§ **CONSIGNES**
1. Citez le passage du billet sur la révolution bolivarienne qui commence par « Ainsi, pendant que » et se poursuit jusqu'à « d’accord. Ou si ? ».
2. D'après le billet sur la révolution bolivarienne, quel paradigme majeur va au-delà de l'opposition « Gauche Vs. Droite » ?

§ **EXTRAIT DU DOCUMENT**
┌──
CAROLA CHÁVEZ, carolachavez.blogspot.com
Venezuela, 14.05.2011. Le mauvais côté de Chávez
samedi 14 mai 2011
Le mauvais côté de la révolution bolivarienne selon certains militants de gauche, est qu’elle n’est ni socialiste, ni révolution, et peut-être est-ce vrai. C’est pourquoi, à mesure que nous avançons, certains nous tournent le dos, non qu’ils passent à droite mais en marquant leur distance à coups de bruyants communiqués publics, avec l’air de ceux qui ne veulent pas déranger mais qui finissent par déranger. Ils exaltent les défauts. Ignorent les vertus. Pire, ils veulent nous libérer (nous les chavistes) de notre “faiblesse idéologique”. Car ce qui ne va pas c’est que Chavez est aussi chaviste. Eux, au nom de leurs idées et à la différence du peuple, tombent dans les bras de l’antichavisme furieux et occupent souvent les mêmes positions que la droite. Mais ils savent bien ce qui se passe : après tout, ils sont “les gens qui pensent” de ce pays. Vous me suivez ?
D’ailleurs que peut bien savoir sur les révolutions une maman qui passe la journée à élever des enfants, ou un concierge, ou quelqu’un qui vient d’apprendre à lire grâce à une révolution qui ne l’est pas ?
Ainsi, pendant que les théoriciens discutent des principes philosophiques que nous devons entériner pour atteindre la justice sociale, nous l’atteignons, peu à peu et à notre manière si particulière, comme il se doit. Parce que la faim et la misère n’allaient pas cesser pendant que nous nous mettions d’accord. Ou si ?
De sorte que notre “non-révolution” rend sa dignité au peuple et une fois que nous nous savons dignes nous ne voulons plus vivre sans la dignité. Personne, jamais ne pourra plus nous l’arracher.
Le paradigme “Gauche Vs. Droite” ne s’adapte pas toujours à notre réalité, ce qui se traduit par une erreur de calibre à l’heure d’affronter l’ennemi. J’imagine déjà ceux qui vont s’écrier : « avec la droite on ne négocie pas ! ». Mais ce qui est sûr c’est que nous sommes face à un paradigme majeur : Patrie Vs. colonie : au-delà de gauches et de droites, existe notre nécessité de libération et d’atteindre le plein exercice de notre souveraineté.
Vu de cette manière il y a tant de vénézuéliens, que certain considèreraient de droite, qui par patriotisme livreraient avec fierté la bataille à nos côtés. Beaucoup cesseraient d’être considérés comme des petit-bourgeois suspects à cause du fait que nous sommes nés dans certaines maisons, et nous éviterions ainsi des discussions creuses.
└──
§ **DONNÉES FOURNIES**
┌──
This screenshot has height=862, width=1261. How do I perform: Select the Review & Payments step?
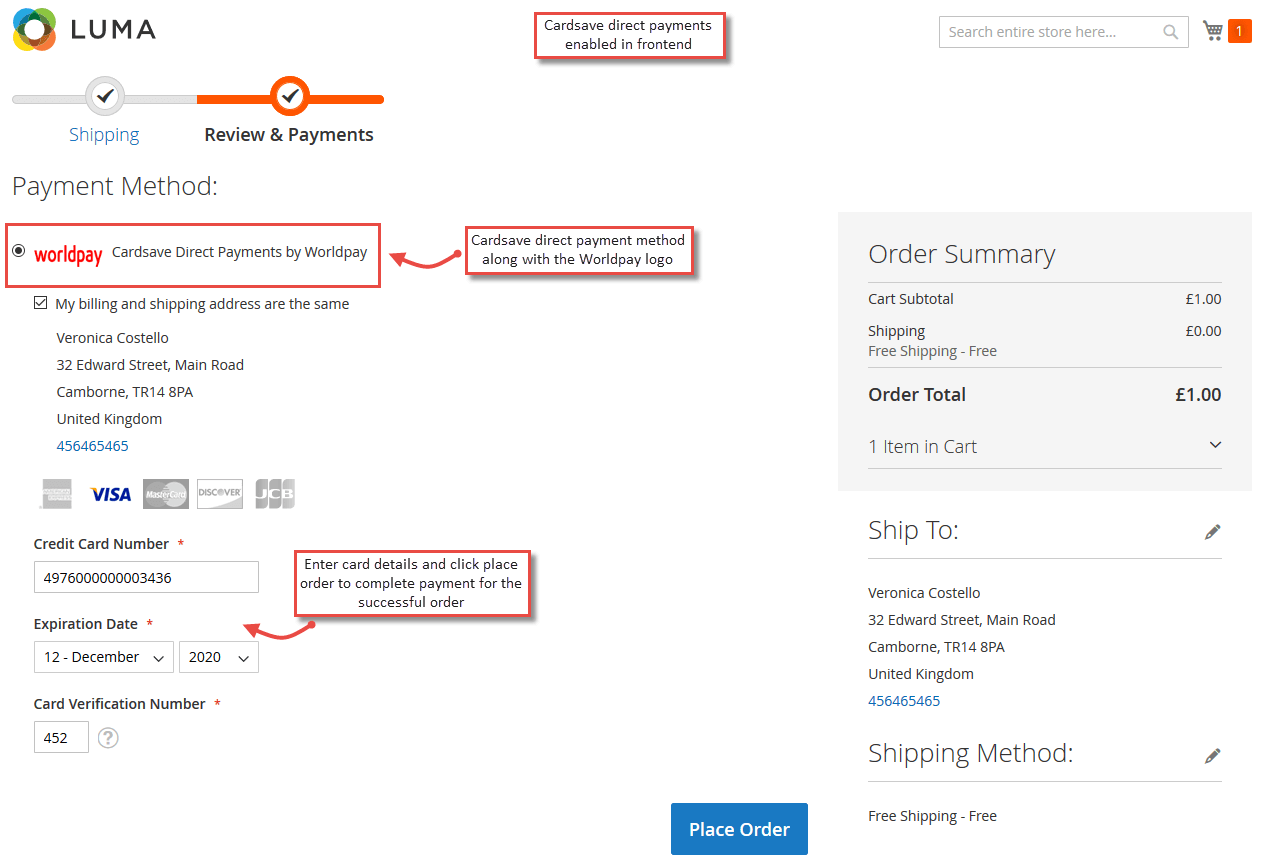click(x=289, y=134)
└──
§ **RÉSULTATS**
1.
Ainsi, pendant que les théoriciens discutent des principes philosophiques que nous devons entériner pour atteindre la justice sociale, nous l’atteignons, peu à peu et à notre manière si particulière, comme il se doit. Parce que la faim et la misère n’allaient pas cesser pendant que nous nous mettions d’accord. Ou si ?

2. Le paradigme « Patrie Vs. colonie ».